Stop Gaming the System

Here’s what the NCAA could do to level the athletic playing field for women and girls.

By
Ali Ryan-Mosley
April 05, 2021

 Ali Ryan-Mosley is studying for a Master of International Affairs degree in Human Rights at Columbia University’s School of International and Public Affairs. This column is editorially independent of Columbia News.


The viral TikTok of the Oregon Ducks’ star player, Sedona Prince, showed the disparity between the men’s and women’s weight “room” for March Madness and it opened up a can of worms for the NCAA: they aren’t enforcing Title IX.

I played soccer at a small liberal arts college in Minnesota, and my collegiate career fell short of my expectations on every level. My coach had never played competitive soccer. The athletic facilities were deemed too dangerous for play. Our team was prohibited from playing at the men's stadium and were relegated to the men's practice field. We were never set up to succeed at the level of our male counterparts. Pay discrimination, a huge problem in professional sports, starts well before that level, and the National Collegiate Athletic Association is getting away with it.

My alma mater has a joint student body but maintains separate institutions, allowing the colleges to skirt Title IX requirements. It’s a perfectly legal example of institutionalized sexism. 

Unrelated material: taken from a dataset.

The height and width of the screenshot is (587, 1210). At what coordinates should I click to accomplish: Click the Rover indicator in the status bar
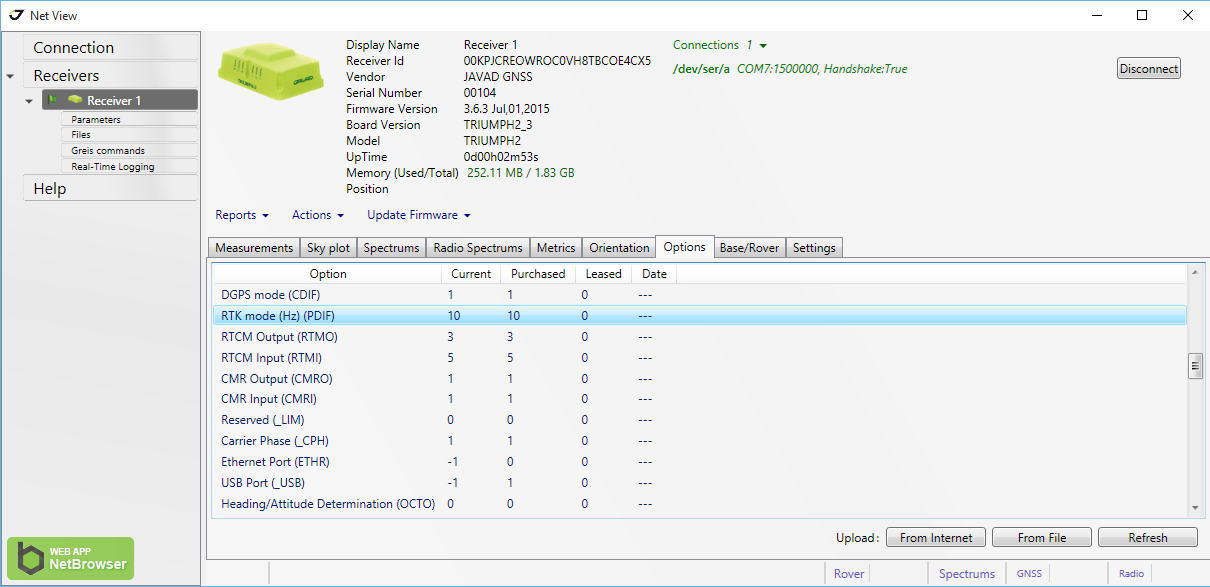click(x=848, y=573)
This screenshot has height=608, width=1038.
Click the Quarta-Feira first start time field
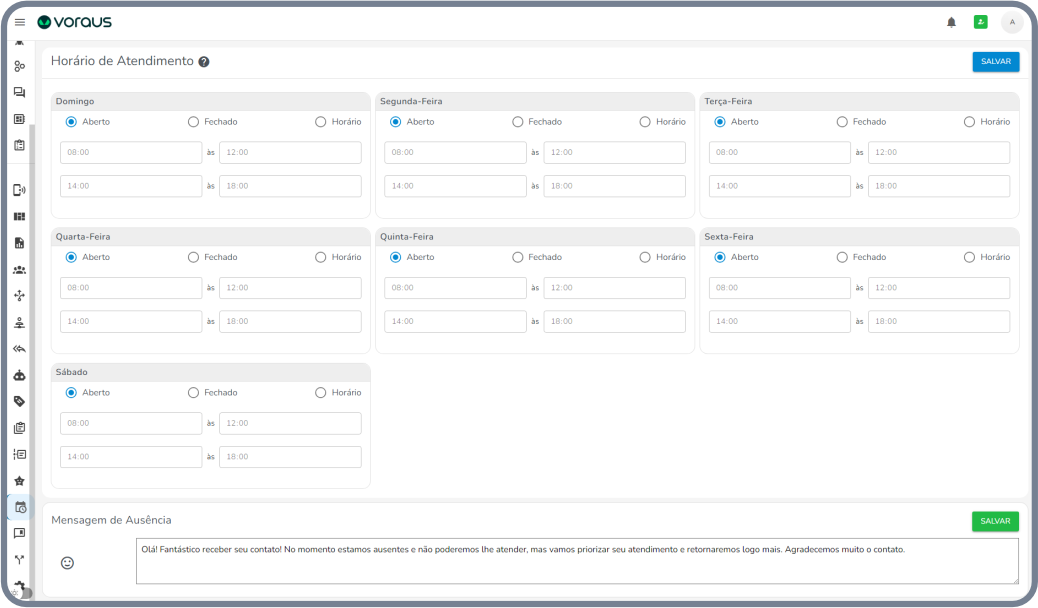pyautogui.click(x=131, y=288)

In 2021, the women’s rights research group, Champion Women, produced a study uncovering that 90 percent of universities and colleges in the U.S. do not meet one or more standard of Title IX. Their research also exposed that collegiate women athletes, according to Title IX rules, should receive an additional $1 billion in scholarships each year. 

My experience of having an unqualified coach and sub-standard playing facilities is commonplace for female athletes in the NCAA, nearly 50 years after the groundbreaking legislation to equalize athletics.

“The sad thing is these young women think they didn’t ‘earn’ a spot on the team or a college athletic scholarship because they weren’t good enough. They think they didn’t work hard enough. They don’t know that they’re the victim of intentional sex discrimination” Nancy Hogshead-Makar, founder of Champion Women, told Ms. magazine in an interview earlier this year. 

The Tucker Center, the University of Minnesota research organization on girls and women in sport, found that only 40% of the women’s teams across all divisions are coached by women. This pattern worsens at the Division I level, where 89% of athletic directors are men. The American Association of University Women discovered that women—including female athletes—hold about two-thirds of all U.S. student loan debt, at least in part because they are not receiving the scholarships they could qualify for if the NCAA enforced Title IX.

Sport needs to do more to honor its promise in law and rhetoric to women and girls. Here are some steps the NCAA could take immediately to level the playing field.

Hire more female head coaches. There should be a mandate to improve the 40/60 female to male percentage coaching ratio to 50/50. Require higher coaching qualifications for women’s sports. The NCAA should require that coach selection committees include more women and student-athletes. Enforce Title IX standard of equal scholarship funding. The NCAA must close the $1 billion scholarship gap between female and male athletes immediately. Simply put, the NCAA should follow the law.

Research has shown that female participation in sports is associated with higher academic and career achievement levels as well as macro improvements in health and well-being of society. In the middle of a pandemic when 100% of December’s job loss in the U.S. economy were jobs held by women, it has never been more critical to invest in women and girls.